■ Work to be completed ■
What's needed is an exact copy of the lines from the one that contains "indore (185, 1971)" to the end of the data below, leaving the pictures out.

■ Stored data entries ■
- Opening Delimiter -
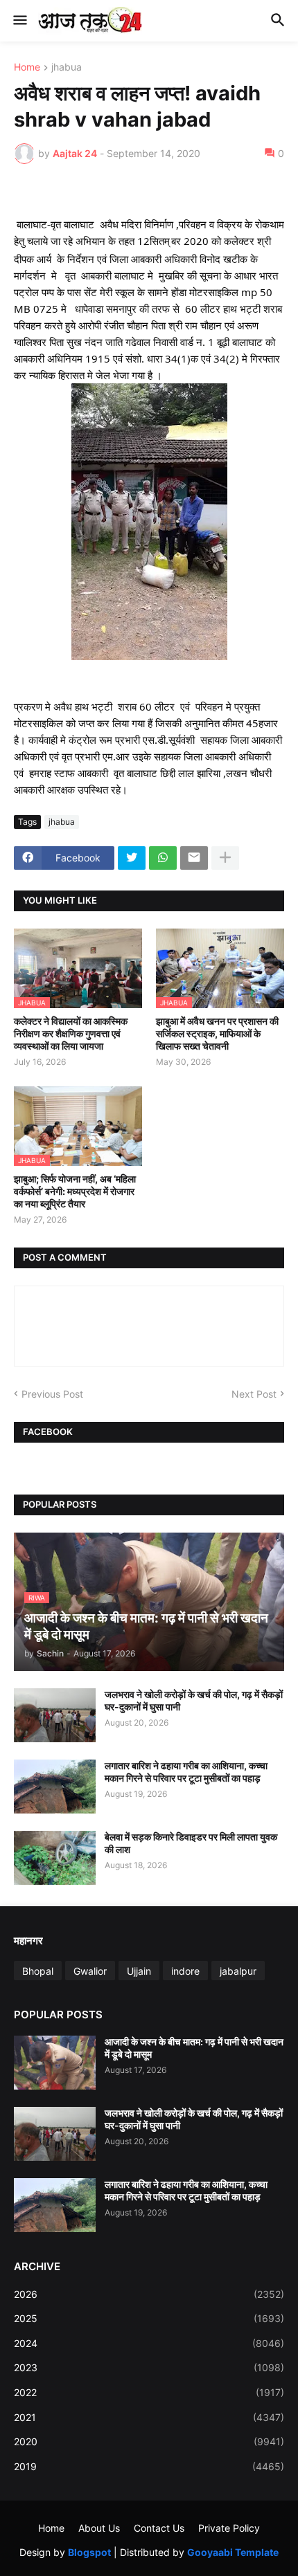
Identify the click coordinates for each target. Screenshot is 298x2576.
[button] (19, 21)
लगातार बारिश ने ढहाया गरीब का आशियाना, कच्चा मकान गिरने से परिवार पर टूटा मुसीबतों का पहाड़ (186, 1772)
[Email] (194, 858)
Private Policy (229, 2528)
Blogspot (89, 2552)
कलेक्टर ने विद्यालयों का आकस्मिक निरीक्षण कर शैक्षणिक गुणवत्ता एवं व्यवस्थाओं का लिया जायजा (71, 1033)
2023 (149, 2367)
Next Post (254, 1394)
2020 (149, 2441)
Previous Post (52, 1394)
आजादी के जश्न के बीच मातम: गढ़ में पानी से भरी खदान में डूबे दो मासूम (194, 2048)
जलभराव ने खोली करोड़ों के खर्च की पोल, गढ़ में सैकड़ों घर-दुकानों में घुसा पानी (194, 1700)
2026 (149, 2294)
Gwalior (90, 1971)
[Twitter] (132, 858)
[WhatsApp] (163, 858)
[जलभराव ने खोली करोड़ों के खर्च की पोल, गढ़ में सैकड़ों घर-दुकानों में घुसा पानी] (55, 1715)
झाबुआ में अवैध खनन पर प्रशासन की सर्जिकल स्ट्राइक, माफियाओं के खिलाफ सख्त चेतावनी (217, 1033)
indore (185, 1971)
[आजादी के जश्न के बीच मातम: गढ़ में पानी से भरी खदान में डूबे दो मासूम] (55, 2063)
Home (27, 67)
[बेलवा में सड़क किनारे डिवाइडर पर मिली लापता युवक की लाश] (55, 1858)
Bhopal (37, 1971)
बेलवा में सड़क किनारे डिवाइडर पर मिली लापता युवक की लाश (191, 1843)
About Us (99, 2528)
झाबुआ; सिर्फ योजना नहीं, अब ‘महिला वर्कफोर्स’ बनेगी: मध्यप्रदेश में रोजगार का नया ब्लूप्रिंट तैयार (75, 1191)
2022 (149, 2392)
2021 (149, 2417)
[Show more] (225, 858)
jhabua (66, 67)
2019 (149, 2466)
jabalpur (238, 1971)
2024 (149, 2343)
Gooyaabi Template (233, 2552)
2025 (149, 2318)
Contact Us (159, 2528)
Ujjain (139, 1971)
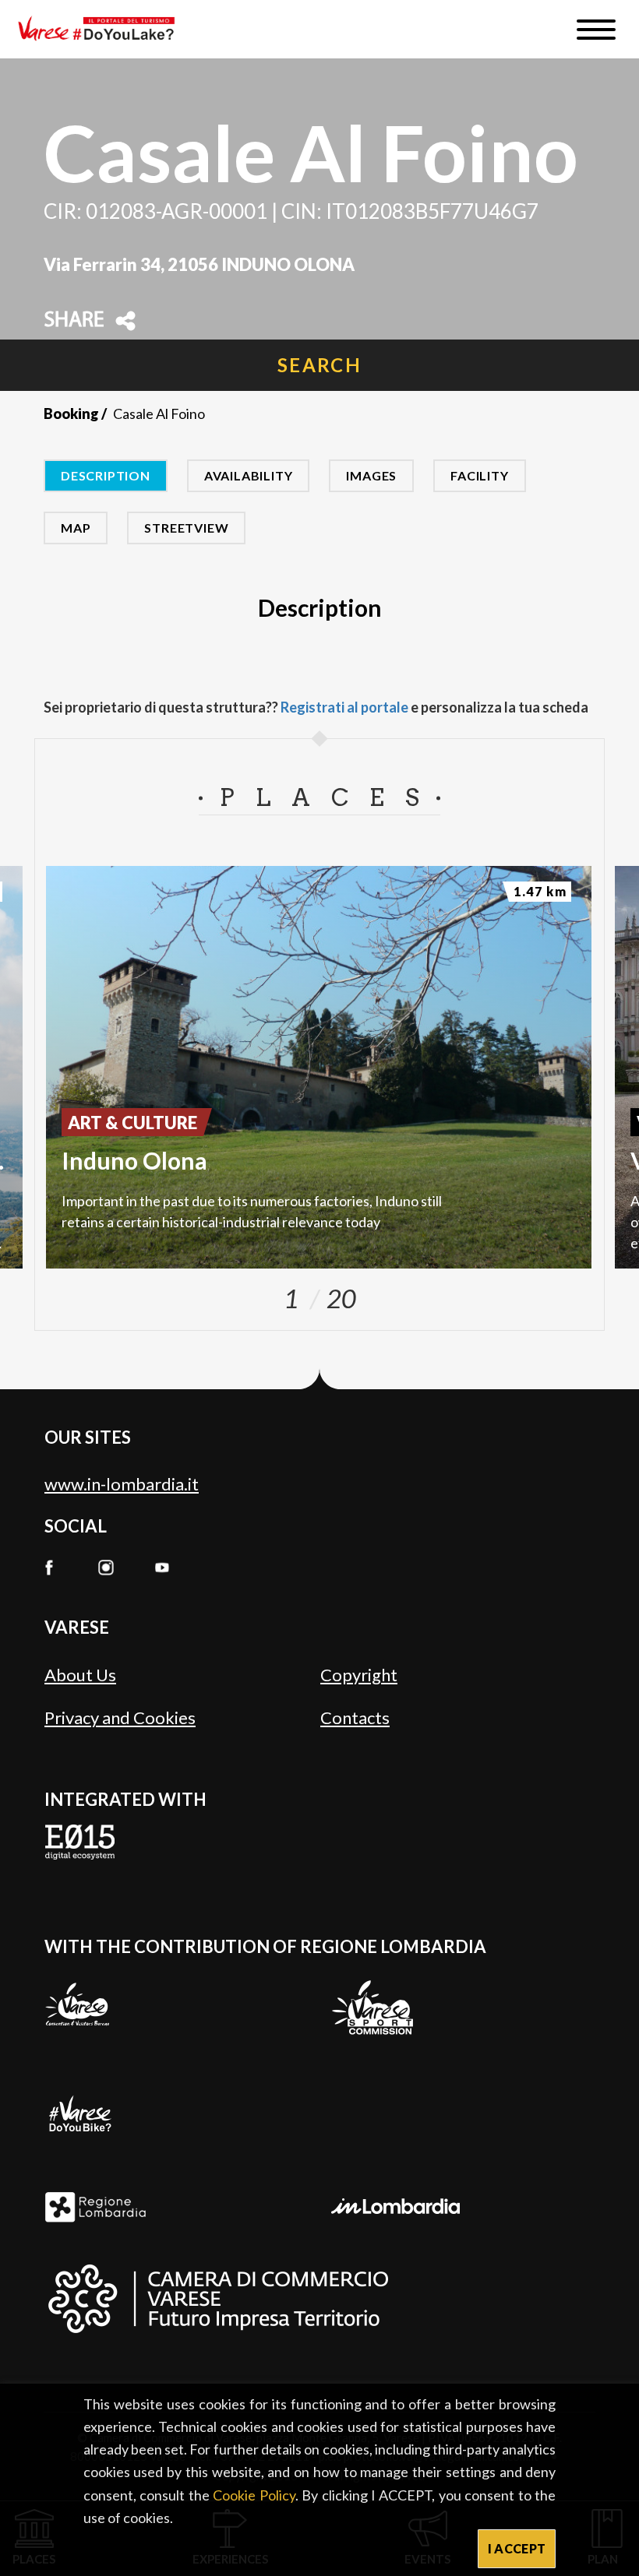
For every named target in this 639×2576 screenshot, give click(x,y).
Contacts (355, 1717)
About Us (80, 1674)
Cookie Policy (254, 2495)
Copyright (358, 1674)
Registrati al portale (344, 707)
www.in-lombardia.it (121, 1483)
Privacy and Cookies (120, 1717)
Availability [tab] (248, 475)
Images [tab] (371, 475)
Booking (71, 413)
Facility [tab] (479, 475)
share (74, 321)
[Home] (102, 29)
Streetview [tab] (186, 527)
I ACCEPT (517, 2548)
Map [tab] (75, 527)
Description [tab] (105, 475)
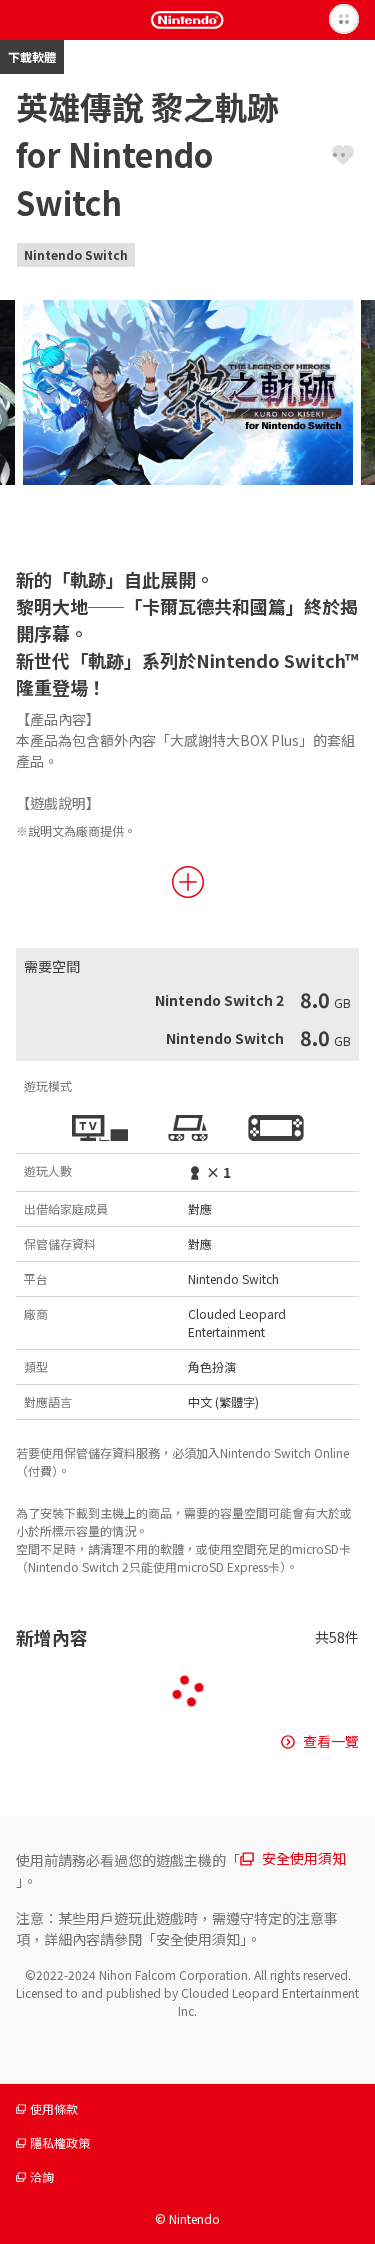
- Closing Delimiter -
■ Answer to this task ■
indore (185, 1971)
[आजादी के जश्न के बीच मातम: गढ़ में पानी से भरी खदान में डूबे दो मासूम] (55, 2063)
Home (27, 67)
[बेलवा में सड़क किनारे डिवाइडर पर मिली लापता युवक की लाश] (55, 1858)
Bhopal (37, 1971)
बेलवा में सड़क किनारे डिवाइडर पर मिली लापता युवक की लाश (191, 1843)
About Us (99, 2528)
झाबुआ; सिर्फ योजना नहीं, अब ‘महिला वर्कफोर्स’ बनेगी: मध्यप्रदेश में रोजगार का नया ब्लूप्रिंट तैयार (75, 1191)
2022 (149, 2392)
2021 (149, 2417)
[Show more] (225, 858)
jhabua (66, 67)
2019 (149, 2466)
jabalpur (238, 1971)
2024 (149, 2343)
Gooyaabi Template (233, 2552)
2025 (149, 2318)
Contact Us (159, 2528)
Ujjain (139, 1971)
For every named target in this 639×2576 screenshot, give click(x,y).
Contacts (355, 1717)
About Us (80, 1674)
Cookie Policy (254, 2495)
Copyright (358, 1674)
Registrati al portale (344, 707)
www.in-lombardia.it (121, 1483)
Privacy and Cookies (120, 1717)
Availability [tab] (248, 475)
Images [tab] (371, 475)
Booking (71, 413)
Facility [tab] (479, 475)
share (74, 321)
[Home] (102, 29)
Streetview [tab] (186, 527)
I ACCEPT (517, 2548)
Map [tab] (75, 527)
Description [tab] (105, 475)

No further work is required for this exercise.